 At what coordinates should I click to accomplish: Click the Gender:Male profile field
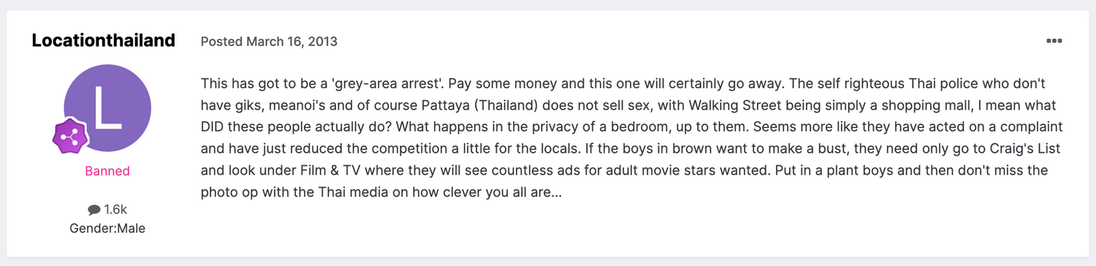[x=107, y=229]
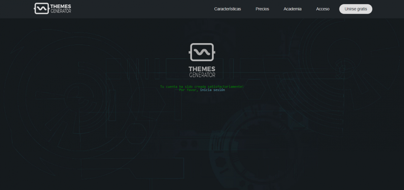Click the wave logo icon in header

pyautogui.click(x=41, y=9)
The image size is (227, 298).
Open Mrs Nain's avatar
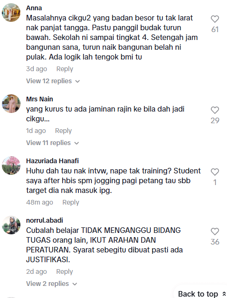11,104
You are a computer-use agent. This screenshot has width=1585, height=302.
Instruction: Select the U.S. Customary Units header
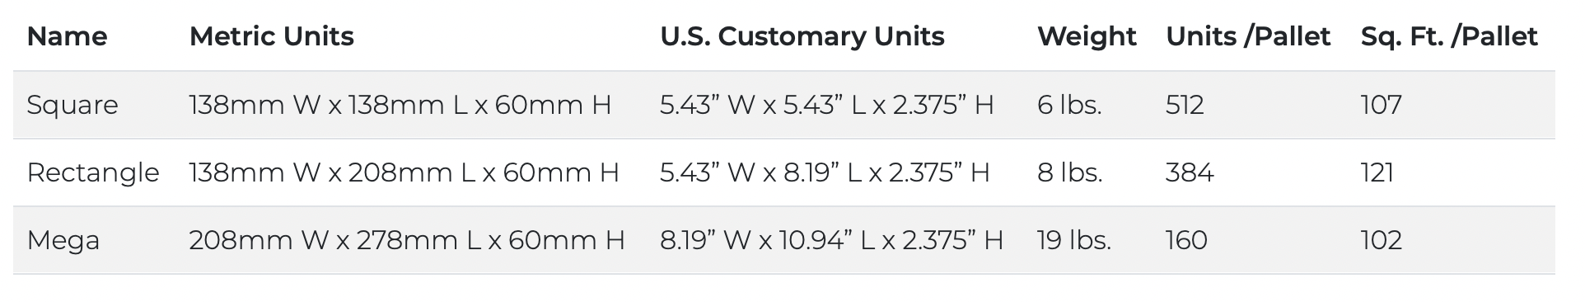802,36
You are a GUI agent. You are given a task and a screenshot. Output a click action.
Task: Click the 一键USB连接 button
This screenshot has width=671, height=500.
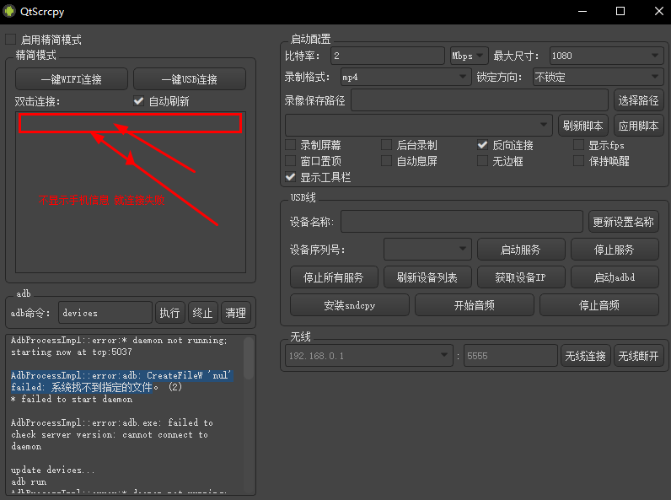pos(189,79)

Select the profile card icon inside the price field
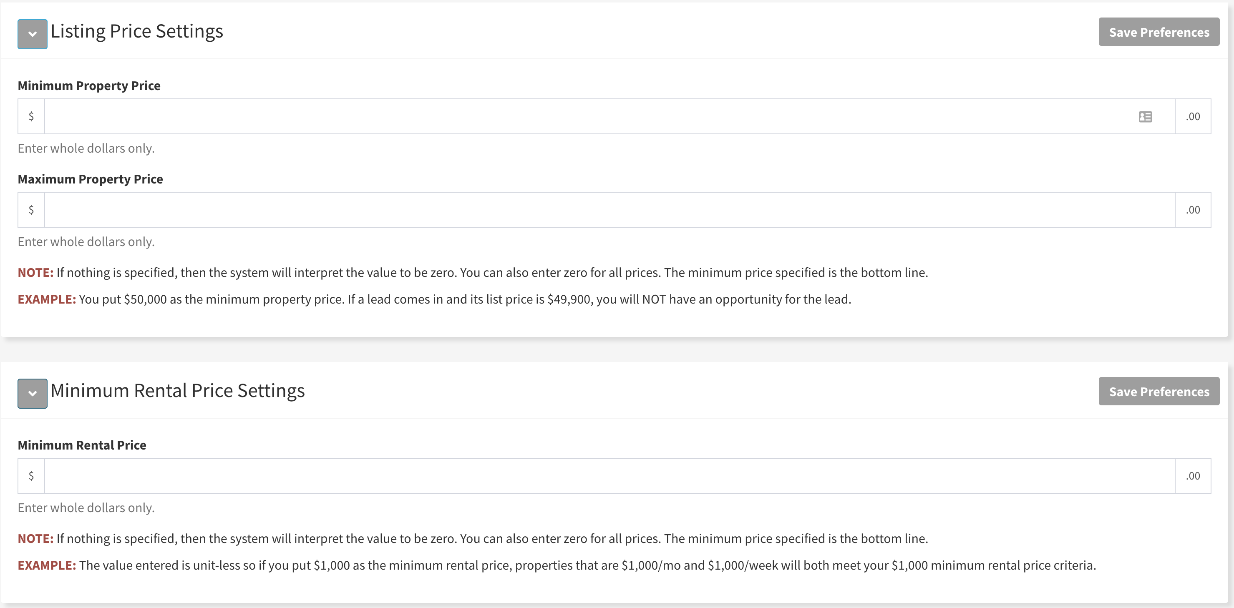[1145, 116]
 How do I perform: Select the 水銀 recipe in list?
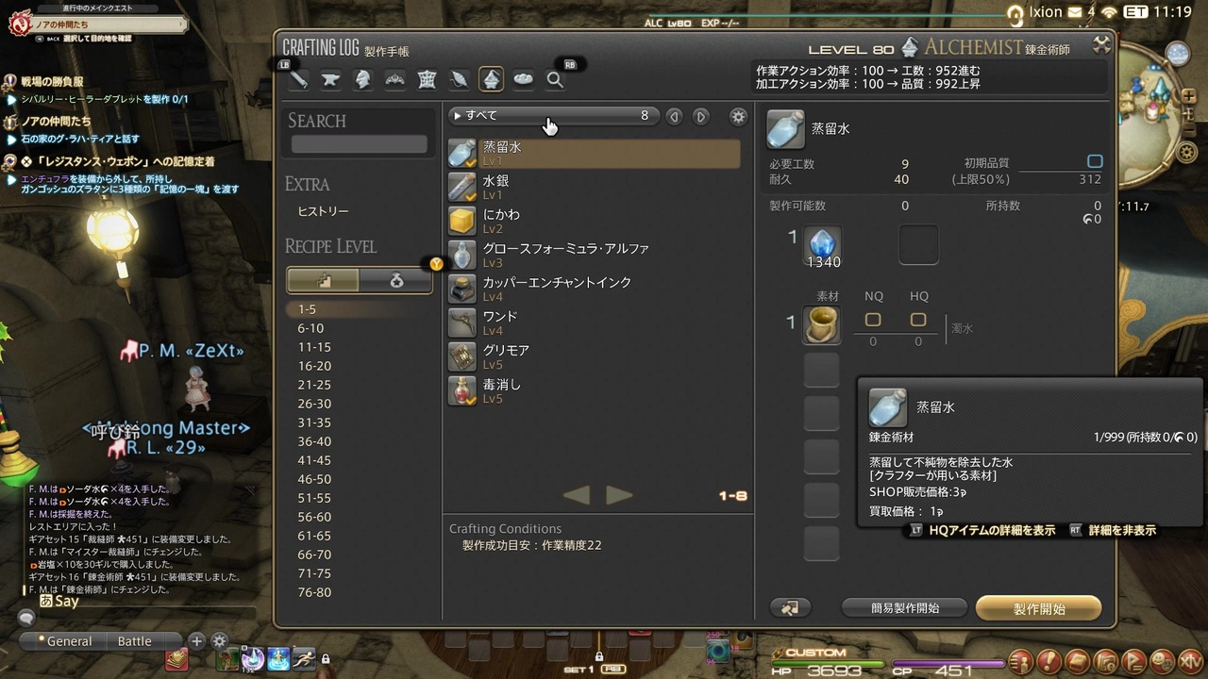click(595, 186)
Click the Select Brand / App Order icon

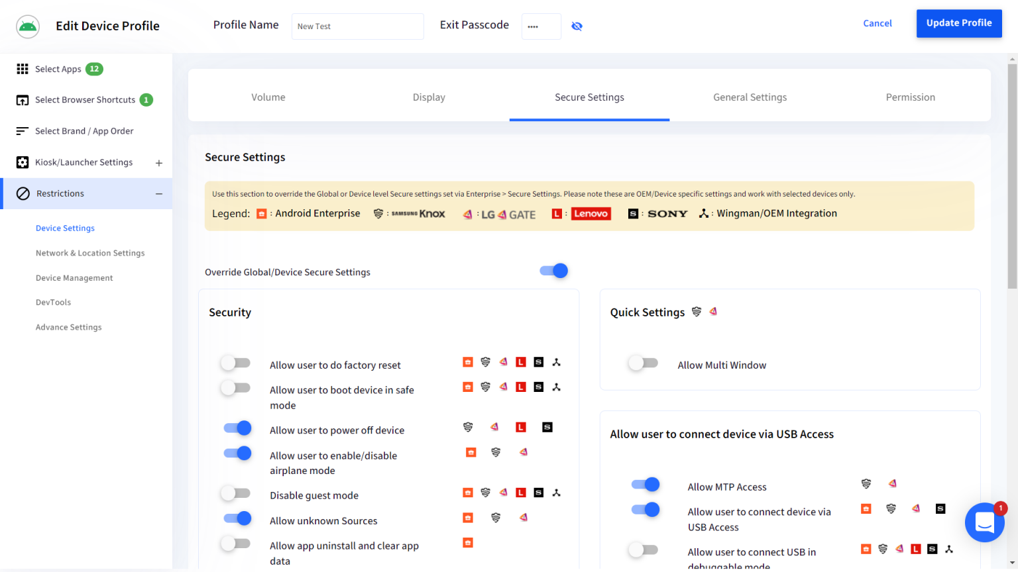[x=23, y=131]
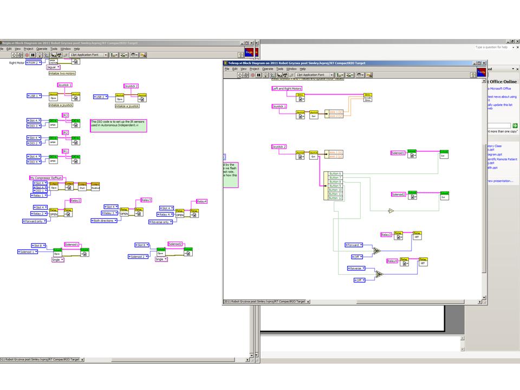
Task: Expand Align Objects dropdown in Teleop.vi toolbar
Action: click(x=340, y=75)
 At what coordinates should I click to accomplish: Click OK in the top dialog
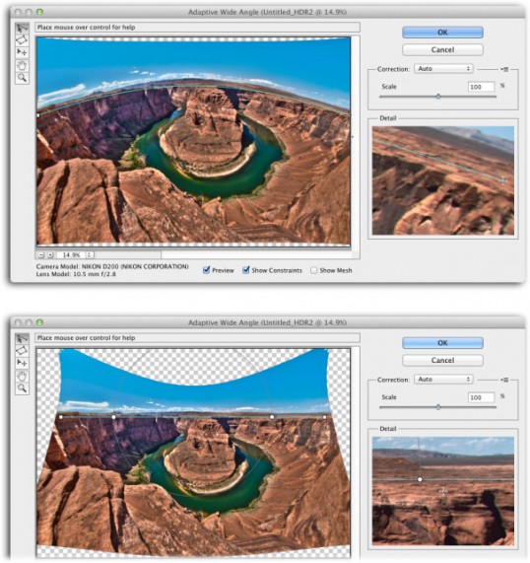442,33
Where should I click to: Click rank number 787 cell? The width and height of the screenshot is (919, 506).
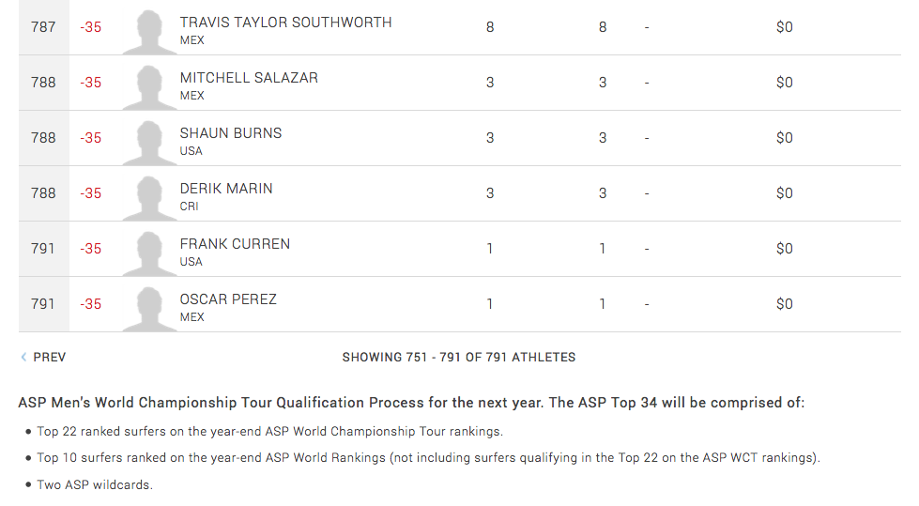(43, 27)
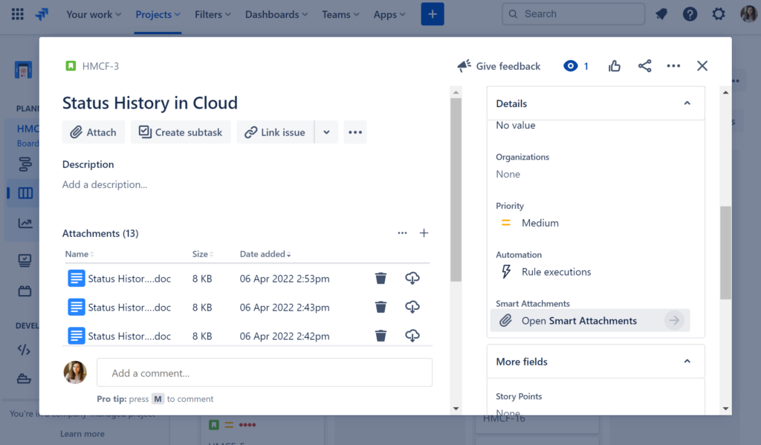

_ _ _ _

◆ Problem
Lines from the one that contains "How do I perform: Select" to the final line of the material are the whole answer. Reproduce them word for word and skip the pictures.

◆ Solution to this exercise
 How do I perform: Select the 水銀 recipe in list?
click(595, 186)
Click the Select Brand / App Order icon

[x=23, y=131]
Task: Expand Align Objects dropdown in Teleop.vi toolbar
Action: click(x=340, y=75)
 At what coordinates should I click to accomplish: Click OK in the top dialog
442,33
Where should I click to: Click rank number 787 cell? The width and height of the screenshot is (919, 506).
(43, 27)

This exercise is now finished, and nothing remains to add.